The purpose of this study is to analyse the change in knee alignment after customised individually made (CIM) bicompartmental knee arthroplasty (BKA) and the subsequent consequences for patellar tracking.
Medical records of 23 patients who received 26 CIM BKA (ConforMIS iDuo G2) at our clinic between November 2015 and July 2018 were reviewed. The objective part of the Knee Society Score (KSS), the hip–knee–ankle angle (HKA), the tibial mechanical angle (TMA) and femoral mechanical angle (FMA) were recorded preoperative and four months postoperative. Leg alignment was classified as neutral (HKA = 180° ± 3°), varus (HKA < 177°) or valgus (HKA > 183°). Furthermore, patellar tracking was determined on skyline view radiographs and adverse events were recorded. Implant survival rate was determined with the Kaplan–Meier method. Patient-reported outcome measures (PROMs) were pain, satisfaction, overall improvement and if the patient would undergo the surgery again.

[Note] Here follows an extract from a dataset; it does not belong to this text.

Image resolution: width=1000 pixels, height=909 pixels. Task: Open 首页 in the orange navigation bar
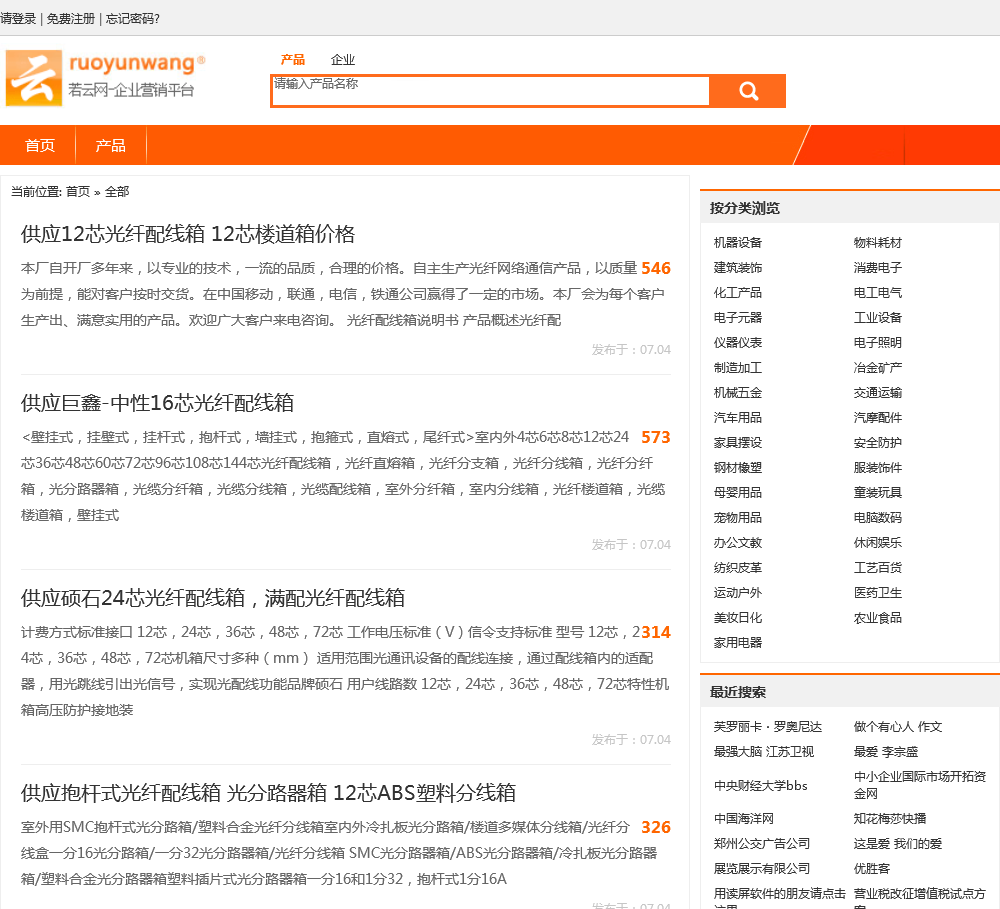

The mean KSS improved from 61 points preoperative [standard deviation (SD) 14] to 90 points postoperative (SD 7, p < 0.001). The mean change for HKA was 6.3° (SD 3.5), for TMA 1.5° (SD 1.2) and for FMA 3.8° (SD 2.3). Postoperative leg alignment was neutral in 13 CIM BKA (50%), varus in two (8%) and valgus in 11 (42%) and patella tracking was central in 19 CIM BKA (73%) and lateral in seven (27%), respectively. Adverse events occurred in five CIM BKA: three patients required a patella resurfacing and one patient with bilateral CIM BKA needed a revision to a total knee arthroplasty. Implant survival rate was 92.3% at a follow-up of 3.2 years (SD 0.8).
PROMs for CIM BKA without revision surgery were available at a mean follow-up of 3.2 years (SD 0.8). Mean pain with level walking decreased to 0.8 points (SD 1.4, p < 0.001) and mean pain with stairs or inclines to 1.6 points (SD 1.3, p < 0.001). Patient satisfaction was very satisfied or satisfied (78%), neutral (17%) or unsatisfied (4%). Overall improvement was much better or considerably better for 91% of all patients; 87% would undergo the surgery again.
A relevant change of the leg axis away from the treated femorotibial compartment due to overstuffing was observed. Although, neutral leg alignment was not restored in every case, clinical and patient-reported outcomes improved significantly. Further studies with long-term clinical and patient-reported outcomes are required to evaluate whether patients with bicompartmental knee osteoarthritis benefit from CIM BKA.